The current levels of CO2 in the atmosphere are well par the considered safe mark of 350ppm causing all kinds of changes in the normal climate cycle of our planet. While environmentalists are working hard to encourage and educate consumers and industries about the possible effects of greenhouse gases, there are some scientists who are working on ways by which we can buy more time to solve the problems. These large scale engineering projects, commonly called geoengineering, aim to change the conditions mostly by reducing the amount of incident sunlight.
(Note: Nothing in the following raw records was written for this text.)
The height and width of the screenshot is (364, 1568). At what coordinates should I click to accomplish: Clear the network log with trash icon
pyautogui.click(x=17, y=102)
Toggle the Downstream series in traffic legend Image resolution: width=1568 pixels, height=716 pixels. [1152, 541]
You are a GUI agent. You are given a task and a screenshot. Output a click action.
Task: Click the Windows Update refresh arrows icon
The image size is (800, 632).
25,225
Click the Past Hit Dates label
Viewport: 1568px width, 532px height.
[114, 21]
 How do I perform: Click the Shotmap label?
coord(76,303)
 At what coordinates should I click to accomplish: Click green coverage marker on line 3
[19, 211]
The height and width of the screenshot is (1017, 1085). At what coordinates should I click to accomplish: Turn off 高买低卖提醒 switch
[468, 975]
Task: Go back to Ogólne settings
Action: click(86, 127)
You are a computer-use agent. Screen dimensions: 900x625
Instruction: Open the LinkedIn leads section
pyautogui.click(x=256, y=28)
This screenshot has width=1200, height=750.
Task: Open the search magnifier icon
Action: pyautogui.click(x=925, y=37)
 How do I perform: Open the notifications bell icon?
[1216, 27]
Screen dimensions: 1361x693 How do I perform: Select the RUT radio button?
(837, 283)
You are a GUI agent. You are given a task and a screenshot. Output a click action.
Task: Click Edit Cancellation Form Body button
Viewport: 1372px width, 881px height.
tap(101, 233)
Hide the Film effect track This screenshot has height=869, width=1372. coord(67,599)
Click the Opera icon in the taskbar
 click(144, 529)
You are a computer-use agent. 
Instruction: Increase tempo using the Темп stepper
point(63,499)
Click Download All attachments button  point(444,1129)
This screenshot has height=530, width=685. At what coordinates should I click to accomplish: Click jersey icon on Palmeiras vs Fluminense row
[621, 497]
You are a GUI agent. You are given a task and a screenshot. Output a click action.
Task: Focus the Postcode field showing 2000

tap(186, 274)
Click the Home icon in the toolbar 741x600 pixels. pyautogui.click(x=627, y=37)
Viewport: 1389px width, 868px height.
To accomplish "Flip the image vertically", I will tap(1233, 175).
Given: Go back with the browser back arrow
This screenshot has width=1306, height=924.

We have reported about some of the most ingenious geoengineering proposals in the past too and today we have another similar solution from a team of Scottish scientists who are proposing an out of the world solution to protect the planet from an environmental catastrophe.

The team in Scotland is suggesting the use of an asteroid to create a giant dust cloud in space, which can act as a sunshade for the Earth. Another proposal on the same lines aimed to shade the Earth from the sun using giant mirrors in space, which could reflect sunshine back to where it came from. However, the cost of launching mirrors on that scale to space, is definitely not viable for the global economy. The Scottish team’s idea is to place an asteroid at Lagrange Point L1, a site in space where the gravitational pull of the Sun and the Earth cancel each other out.

The plan is to outfit an asteroid with a “mass-driver”, a machine consisting of electromagnets that could hurl asteroid matter away from the rock, creating a plume of sun-shielding asteroid dust. The research team believes that the largest near-earth asteroid, 1036 Ganymed, could maintain the dust cloud enough to block 6.58 percent of solar radiation, enough to cool our planet. The cloud of dust will be about five million-billion kilograms in mass and about 1600 miles wide.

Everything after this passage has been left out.